■ ASSIGNED TASK: Report all lines below with the word "Share".

━━━ DATASET CONTENT ━━━

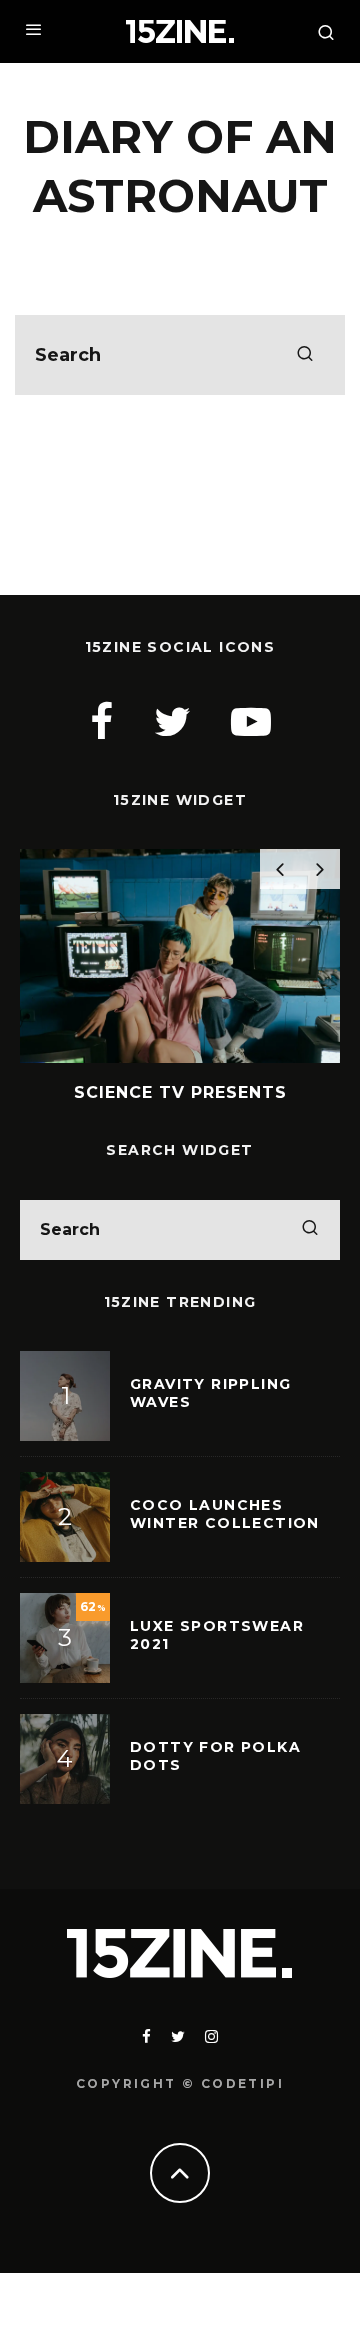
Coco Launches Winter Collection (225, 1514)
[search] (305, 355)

━━━
━━━ DATASET CONTENT ━━━

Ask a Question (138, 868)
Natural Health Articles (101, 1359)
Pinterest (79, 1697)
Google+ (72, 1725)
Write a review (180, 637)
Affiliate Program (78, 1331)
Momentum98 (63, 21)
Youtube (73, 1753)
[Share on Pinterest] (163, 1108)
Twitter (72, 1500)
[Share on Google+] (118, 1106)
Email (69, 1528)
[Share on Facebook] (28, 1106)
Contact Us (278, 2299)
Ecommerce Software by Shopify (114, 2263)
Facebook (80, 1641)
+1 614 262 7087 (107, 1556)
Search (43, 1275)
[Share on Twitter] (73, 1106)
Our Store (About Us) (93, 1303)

━━━
━━━ DATASET CONTENT ━━━

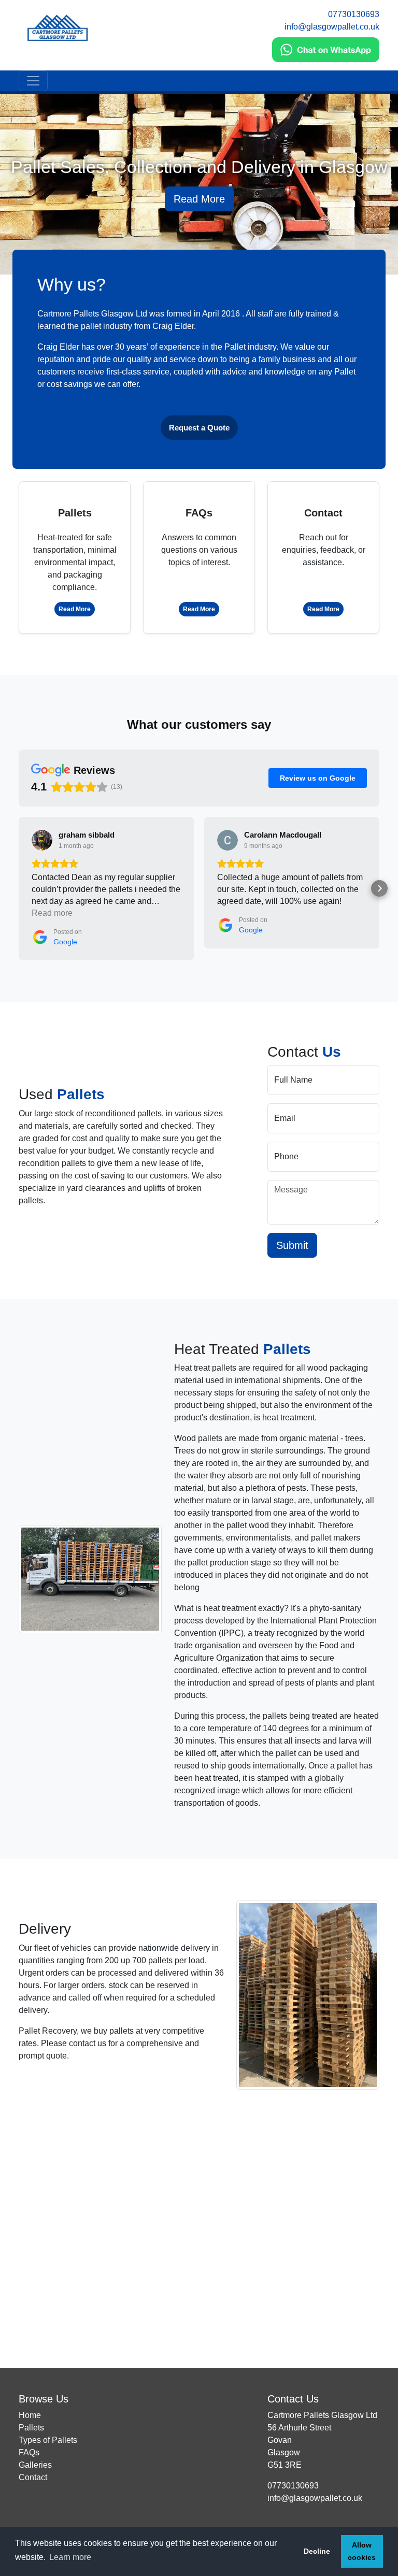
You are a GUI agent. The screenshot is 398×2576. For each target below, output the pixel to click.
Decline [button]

━━━

■ THE COMPLETED TASK:
[Share on Pinterest] (163, 1108)
[Share on Google+] (118, 1106)
[Share on Facebook] (28, 1106)
[Share on Twitter] (73, 1106)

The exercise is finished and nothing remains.